Alice Doolittle was born on October 7, 1897 in Boston, Massachussetts. She was an actress, a dental assistant, and a housewife. She moved to Las Vegas, Nevada in 1921.
Robert Foster was born June 25, 1921 in Colorado Springs, Colorado. He was the principal of Helen J. Stewart School and helped develop the special education program in Clark County, Nevada.
Jacqueline Evans, née Dwyer, was born on December 8, 1940 in Long Beach, California. She moved Las Vegas, Nevada in 1955. She was a student and a housewife.

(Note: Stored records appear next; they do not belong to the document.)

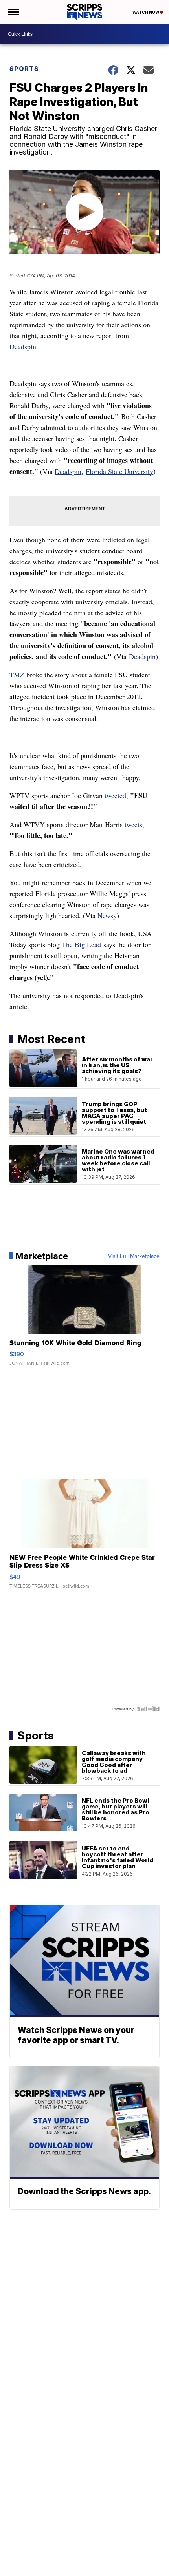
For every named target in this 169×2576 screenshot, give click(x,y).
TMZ (16, 674)
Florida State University (119, 471)
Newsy (107, 915)
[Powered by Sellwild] (148, 1709)
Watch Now (146, 12)
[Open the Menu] (13, 12)
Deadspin (22, 346)
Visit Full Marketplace (134, 1256)
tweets (133, 824)
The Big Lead (81, 944)
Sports (24, 69)
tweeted (115, 795)
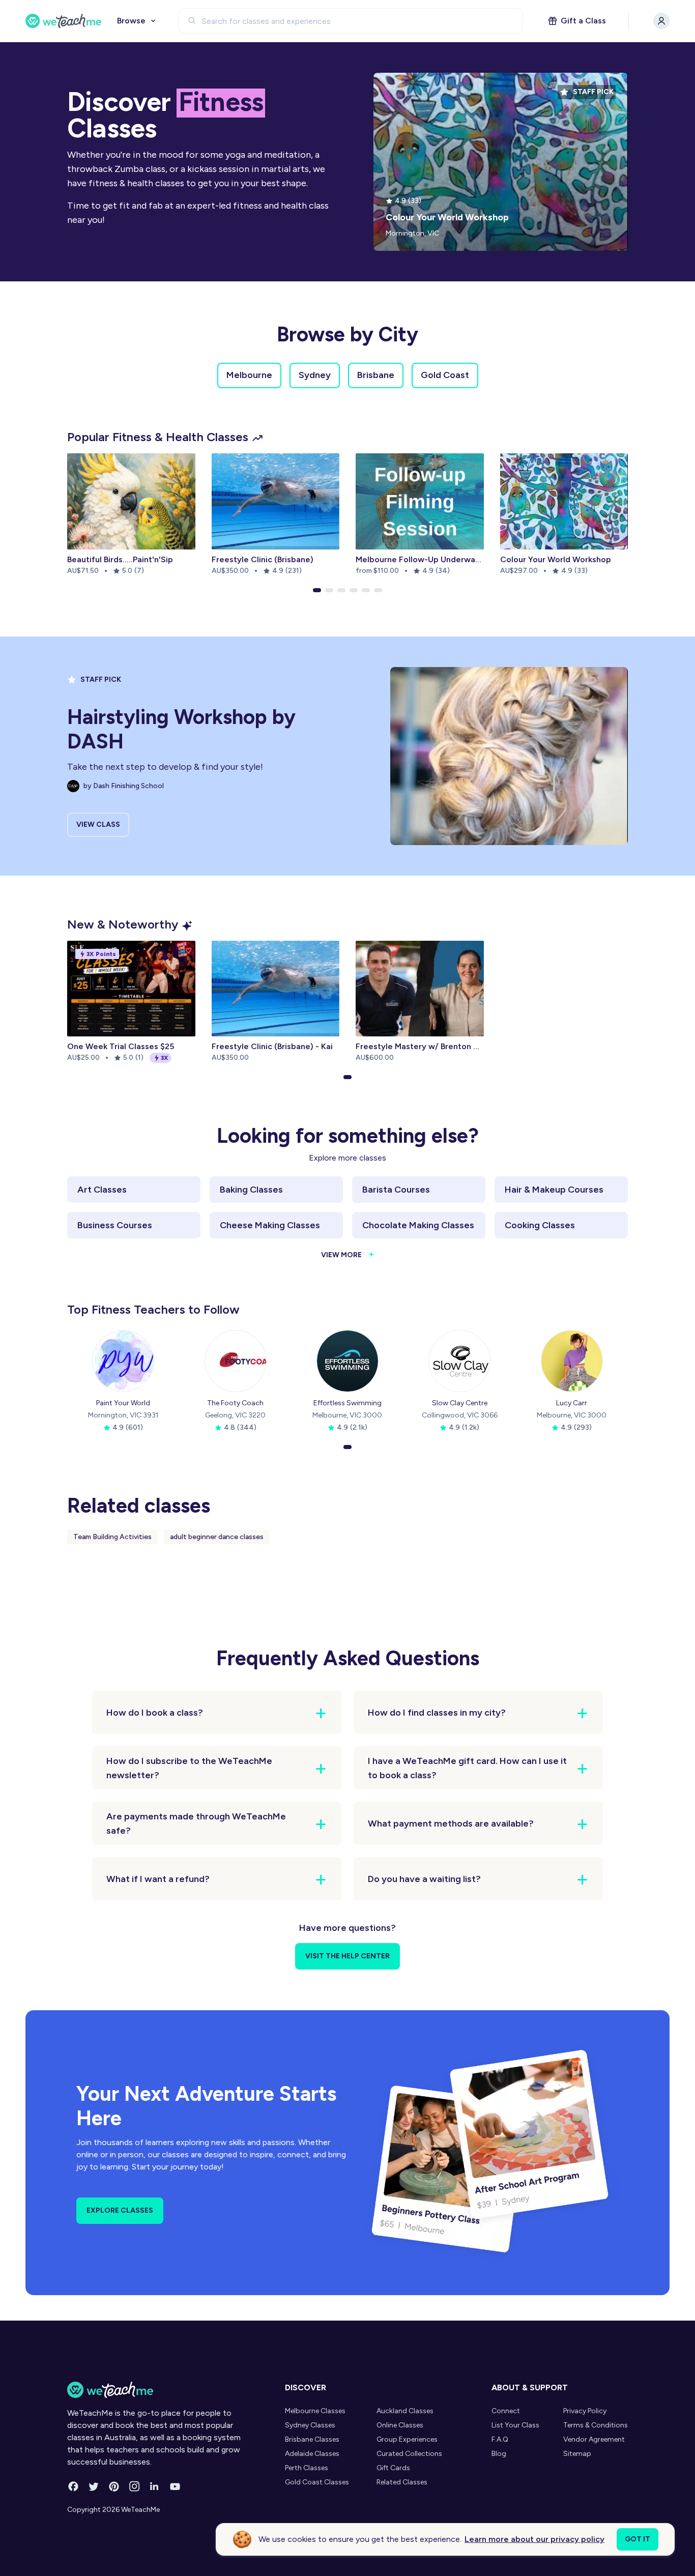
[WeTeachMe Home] (160, 2390)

Lovell Gaines was born in Louisiana and went to Louisiana State University. He moved to Reno, Nevada after serving in the Vietnam war. Gaines taught for one year and then worked for the Nevada Department of Corrections for thirty-plus years. He was extensively involved in the Reno chapter of the National Association for the Adancedment of Colored People (NAACP). Then when he moved to Las Vegas, Nevada in 1975, he ran for and became the local NAACP chapter president. He served as president from 1980 to 1982.

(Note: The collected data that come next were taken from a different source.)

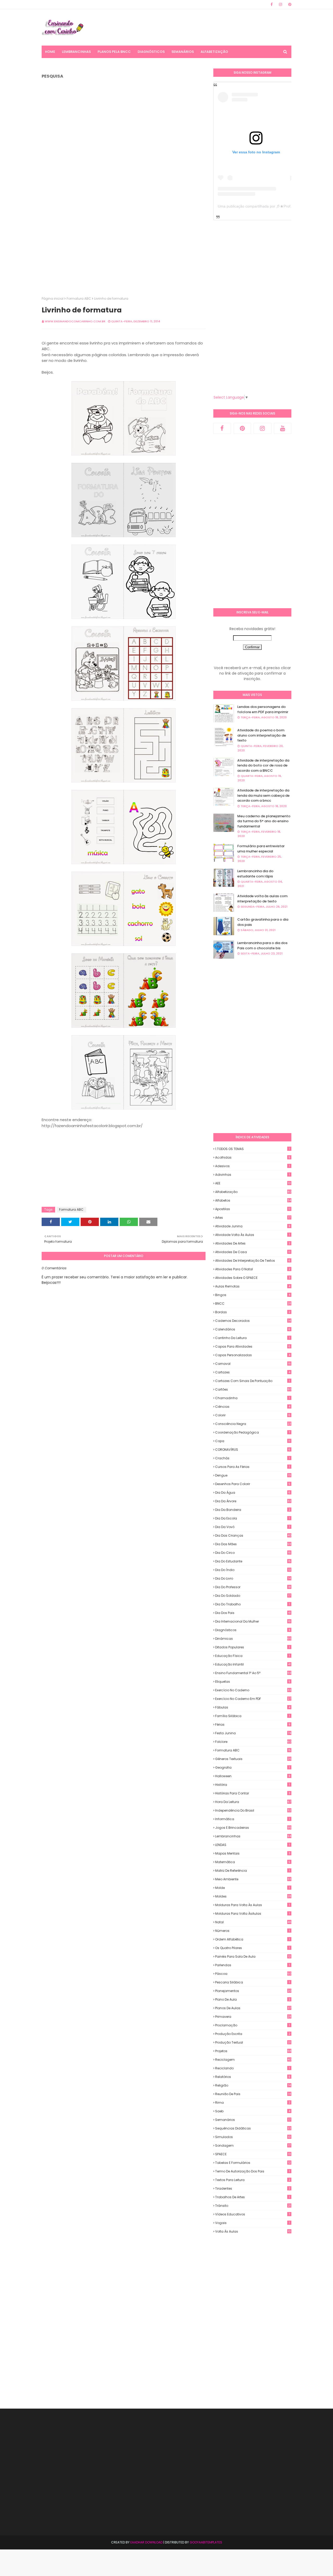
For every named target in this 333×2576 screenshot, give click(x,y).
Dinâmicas (253, 1638)
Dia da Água (252, 1492)
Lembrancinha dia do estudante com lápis (255, 874)
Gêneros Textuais (253, 1759)
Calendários (252, 1329)
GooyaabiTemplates (206, 2542)
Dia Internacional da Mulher (253, 1621)
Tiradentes (252, 2188)
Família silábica (252, 1716)
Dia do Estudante (253, 1561)
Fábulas (252, 1707)
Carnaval (253, 1363)
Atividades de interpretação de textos (252, 1260)
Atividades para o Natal (252, 1269)
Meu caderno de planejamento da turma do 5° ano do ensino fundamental (263, 821)
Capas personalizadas (252, 1355)
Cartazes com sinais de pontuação (252, 1381)
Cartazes (252, 1372)
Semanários (253, 2120)
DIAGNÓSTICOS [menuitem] (151, 51)
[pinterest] (288, 4)
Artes (253, 1217)
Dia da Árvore (253, 1501)
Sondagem (253, 2145)
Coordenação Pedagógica (252, 1432)
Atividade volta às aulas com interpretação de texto (262, 899)
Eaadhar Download (146, 2542)
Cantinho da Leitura (252, 1338)
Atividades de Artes (252, 1243)
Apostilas (252, 1209)
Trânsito (253, 2205)
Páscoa (253, 1973)
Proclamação (252, 2025)
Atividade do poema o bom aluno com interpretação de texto (261, 735)
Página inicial (52, 298)
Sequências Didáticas (253, 2128)
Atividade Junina (252, 1226)
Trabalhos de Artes (252, 2197)
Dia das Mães (253, 1544)
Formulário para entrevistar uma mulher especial (261, 849)
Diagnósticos (252, 1630)
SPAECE (253, 2154)
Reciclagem (253, 2059)
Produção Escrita (252, 2034)
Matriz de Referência (252, 1870)
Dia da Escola (252, 1518)
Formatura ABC (79, 298)
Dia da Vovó (252, 1527)
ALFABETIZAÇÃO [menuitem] (214, 51)
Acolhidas (252, 1157)
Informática (252, 1819)
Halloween (252, 1776)
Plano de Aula (252, 1999)
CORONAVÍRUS (252, 1449)
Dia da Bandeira (252, 1509)
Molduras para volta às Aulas (252, 1905)
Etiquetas (252, 1681)
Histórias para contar (252, 1793)
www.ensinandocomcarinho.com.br (75, 321)
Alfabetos (253, 1200)
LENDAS (252, 1845)
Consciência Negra (253, 1424)
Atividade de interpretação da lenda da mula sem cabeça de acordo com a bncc (263, 795)
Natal (253, 1922)
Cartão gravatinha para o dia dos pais (262, 922)
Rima (252, 2102)
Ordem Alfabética (252, 1939)
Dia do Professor (253, 1587)
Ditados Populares (252, 1647)
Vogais (252, 2223)
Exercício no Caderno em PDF (253, 1699)
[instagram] (280, 4)
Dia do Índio (253, 1570)
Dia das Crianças (253, 1535)
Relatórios (252, 2077)
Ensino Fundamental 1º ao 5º (253, 1673)
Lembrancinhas (253, 1836)
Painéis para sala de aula (253, 1956)
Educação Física (252, 1656)
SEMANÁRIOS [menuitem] (182, 51)
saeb (252, 2111)
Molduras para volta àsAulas (252, 1913)
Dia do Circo (253, 1552)
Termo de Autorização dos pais (252, 2171)
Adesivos (252, 1166)
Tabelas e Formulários (253, 2162)
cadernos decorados (253, 1320)
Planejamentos (253, 1991)
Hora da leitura (253, 1802)
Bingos (252, 1295)
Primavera (253, 2016)
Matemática (252, 1862)
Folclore (253, 1741)
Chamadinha (252, 1398)
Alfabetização (253, 1192)
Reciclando (252, 2068)
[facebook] (271, 4)
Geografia (252, 1767)
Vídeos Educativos (252, 2214)
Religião (253, 2085)
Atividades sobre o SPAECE (252, 1278)
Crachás (252, 1458)
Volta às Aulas (253, 2231)
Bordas (252, 1312)
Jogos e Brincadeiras (253, 1827)
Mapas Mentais (252, 1853)
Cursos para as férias (252, 1467)
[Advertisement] (196, 27)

Judge Lee Gates was born in Louisiana in the 1940s, but moved to Las Vegas, Nevada in 1960 with his father. His mother had moved there earlier, gotten a job, and established a home in the historical Westside neighborhood of Las Vegas. He was a student at the University of Nevada, Las Vegas, where he was a member of the Black Student Association and studied under professor Roosevelt Fitzgerald, who raised his awareness of black history. Gates participated in the civil rights movement and worked as a lawyer before becoming a judge.

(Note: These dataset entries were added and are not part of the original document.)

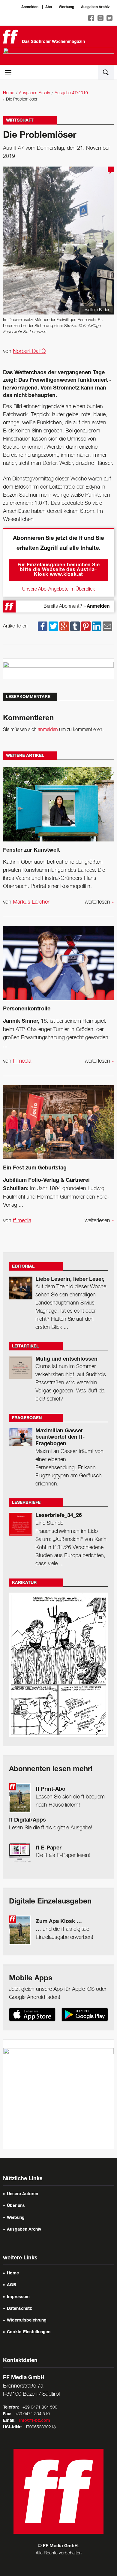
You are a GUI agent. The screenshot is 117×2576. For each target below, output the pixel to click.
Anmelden (29, 7)
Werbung (66, 7)
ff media (22, 1061)
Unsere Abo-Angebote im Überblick (58, 589)
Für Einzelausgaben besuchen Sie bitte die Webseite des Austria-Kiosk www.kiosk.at (58, 570)
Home (8, 93)
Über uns (16, 2206)
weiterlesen (99, 902)
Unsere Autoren (22, 2194)
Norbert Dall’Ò (29, 351)
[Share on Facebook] (42, 626)
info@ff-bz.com (34, 2421)
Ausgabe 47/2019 (71, 93)
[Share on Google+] (64, 626)
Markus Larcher (31, 902)
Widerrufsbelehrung (26, 2321)
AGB (11, 2285)
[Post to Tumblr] (75, 626)
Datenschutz (19, 2309)
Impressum (18, 2297)
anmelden (48, 730)
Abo (48, 7)
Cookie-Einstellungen (28, 2332)
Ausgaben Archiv (95, 7)
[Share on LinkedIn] (96, 626)
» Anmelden (96, 606)
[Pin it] (86, 626)
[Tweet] (53, 626)
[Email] (107, 626)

Cindy Funkhouser was born July 29, 1958 and grew up in Iowa and Nebraska. Funkhouser moved to Las Vegas, Nevada in 1982. When not working as a cocktail waitress at the Four Queens Hotel and Casino—where she was employed for 14 years—she pursued her interest in vintage items as a part-time business. She opened an antique store business, Funk House, in 2001. She is one of the forces behind the development of First Friday and Downtown’s arts movement that is deeply rooted in the John S. Park Neighborhood’s sense of community.